# Elementary Number Theory Problems 4.2 Solution (David M. Burton's 7th Edition) - Q1

My Solution for "Prove each of the following assertions: (a) If $a \equiv b \pmod n$ and $m \mid n$, then $a \equiv b \pmod m$. (b) If $a \equiv b \pmod n$ and $c > 0$, then $ca \equiv cb \pmod {cn}$. (c) If $a \equiv b \pmod n$ and the integers $a$, $b$, $n$ are all divisible by $d > 0$..."

## Table of Contents

Background

All theorems, corollaries, and definitions listed in the book's order:

**I will only use theorems or facts that are proved before this question**. So you will not see that I quote theorems or facts from the later chapters.

## Question

Prove each of the following assertions:

(a) If $a \equiv b \pmod n$ and $m \mid n$, then $a \equiv b \pmod m$.

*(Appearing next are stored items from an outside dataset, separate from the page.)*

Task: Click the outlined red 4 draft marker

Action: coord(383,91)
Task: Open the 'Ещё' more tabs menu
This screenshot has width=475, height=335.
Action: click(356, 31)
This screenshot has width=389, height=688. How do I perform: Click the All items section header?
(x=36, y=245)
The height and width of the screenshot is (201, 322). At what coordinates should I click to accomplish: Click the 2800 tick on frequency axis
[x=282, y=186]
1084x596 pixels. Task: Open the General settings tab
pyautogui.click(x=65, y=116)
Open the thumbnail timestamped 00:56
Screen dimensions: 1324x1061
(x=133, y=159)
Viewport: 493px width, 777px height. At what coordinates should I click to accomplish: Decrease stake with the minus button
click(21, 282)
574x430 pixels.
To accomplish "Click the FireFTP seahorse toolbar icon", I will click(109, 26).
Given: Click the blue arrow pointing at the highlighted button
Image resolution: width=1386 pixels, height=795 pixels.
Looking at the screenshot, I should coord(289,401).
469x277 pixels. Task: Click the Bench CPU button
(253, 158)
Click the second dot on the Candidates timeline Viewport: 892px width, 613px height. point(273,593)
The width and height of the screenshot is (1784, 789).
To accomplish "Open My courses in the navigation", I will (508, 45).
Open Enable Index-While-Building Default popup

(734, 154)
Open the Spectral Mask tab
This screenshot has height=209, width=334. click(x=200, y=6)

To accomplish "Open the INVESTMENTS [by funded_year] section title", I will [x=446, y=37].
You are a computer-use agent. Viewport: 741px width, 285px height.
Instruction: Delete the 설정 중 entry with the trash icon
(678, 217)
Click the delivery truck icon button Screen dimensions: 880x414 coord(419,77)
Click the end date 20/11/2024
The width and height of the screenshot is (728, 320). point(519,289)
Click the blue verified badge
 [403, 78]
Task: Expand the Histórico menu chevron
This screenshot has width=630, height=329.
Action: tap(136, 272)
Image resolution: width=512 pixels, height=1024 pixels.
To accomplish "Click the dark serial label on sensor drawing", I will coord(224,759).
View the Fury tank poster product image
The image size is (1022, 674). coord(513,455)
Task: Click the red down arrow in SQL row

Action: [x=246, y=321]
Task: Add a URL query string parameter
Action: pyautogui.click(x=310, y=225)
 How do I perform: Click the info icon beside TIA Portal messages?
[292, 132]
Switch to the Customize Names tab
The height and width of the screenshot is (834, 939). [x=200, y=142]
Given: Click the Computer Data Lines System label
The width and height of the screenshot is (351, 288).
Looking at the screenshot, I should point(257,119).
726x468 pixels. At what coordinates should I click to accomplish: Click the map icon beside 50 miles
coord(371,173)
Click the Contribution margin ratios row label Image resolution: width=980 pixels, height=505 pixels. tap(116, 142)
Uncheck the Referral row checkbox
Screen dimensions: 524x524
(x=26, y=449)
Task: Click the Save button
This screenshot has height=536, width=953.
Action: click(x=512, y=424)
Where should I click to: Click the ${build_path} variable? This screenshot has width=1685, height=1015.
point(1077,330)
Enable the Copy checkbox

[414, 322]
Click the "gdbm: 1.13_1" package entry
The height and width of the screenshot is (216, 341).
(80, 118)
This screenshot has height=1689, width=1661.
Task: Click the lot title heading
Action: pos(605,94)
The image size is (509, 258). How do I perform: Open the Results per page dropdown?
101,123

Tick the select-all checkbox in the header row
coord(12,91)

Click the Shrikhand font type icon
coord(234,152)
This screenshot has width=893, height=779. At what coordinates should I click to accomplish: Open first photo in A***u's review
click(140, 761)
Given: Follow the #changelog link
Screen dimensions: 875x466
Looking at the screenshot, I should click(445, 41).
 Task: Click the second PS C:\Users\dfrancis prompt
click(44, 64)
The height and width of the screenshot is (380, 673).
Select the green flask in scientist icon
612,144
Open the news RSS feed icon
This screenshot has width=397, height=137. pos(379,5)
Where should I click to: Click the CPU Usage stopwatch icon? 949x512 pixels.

(b) If $a \equiv b \pmod n$ and $c > 0$, then $ca \equiv cb \pmod {cn}$.

(c) If $a \equiv b \pmod n$ and the integers $a$, $b$, $n$ are all divisible by $d > 0$, then $a/d \equiv b/d \pmod {n/d}$.

## Solution

### (a)

By the Definition of Congruence, we have $a - b = kn$ for some integer $k$. Also, $m \mid n$ implies that $n = lm$ for some integer $l$.

Then we have $a - b = k(lm) = (kl)m$. So, $a \equiv b \pmod m$.

### (b)

By the Definition of Congruence, we have $a - b = kn$ for some integer $k$. As $c > 0$, we know $cn$ is a fixed positive integer. $ca - cb = ckn = k(cn)$. So, $ca \equiv cb \pmod {cn}$.

### (c)

By the Definition of Congruence, we have $a - b = kn$ for some integer $k$. Since $a$, $b$, $n$ are all divisible by $d > 0$, we divide both sides by $d$ and have $\frac{a}{d} - \frac{b}{d} = k(\frac{n}{d})$.

As they are all divisible by $d > 0$, they are all integers. Also, because $d > 0$ and $n$ is a fixed positive integer by the definition already, $\frac{n}{d}$ is also a fixed positive integer. Therefore, $a/d \equiv b/d \pmod {n/d}$.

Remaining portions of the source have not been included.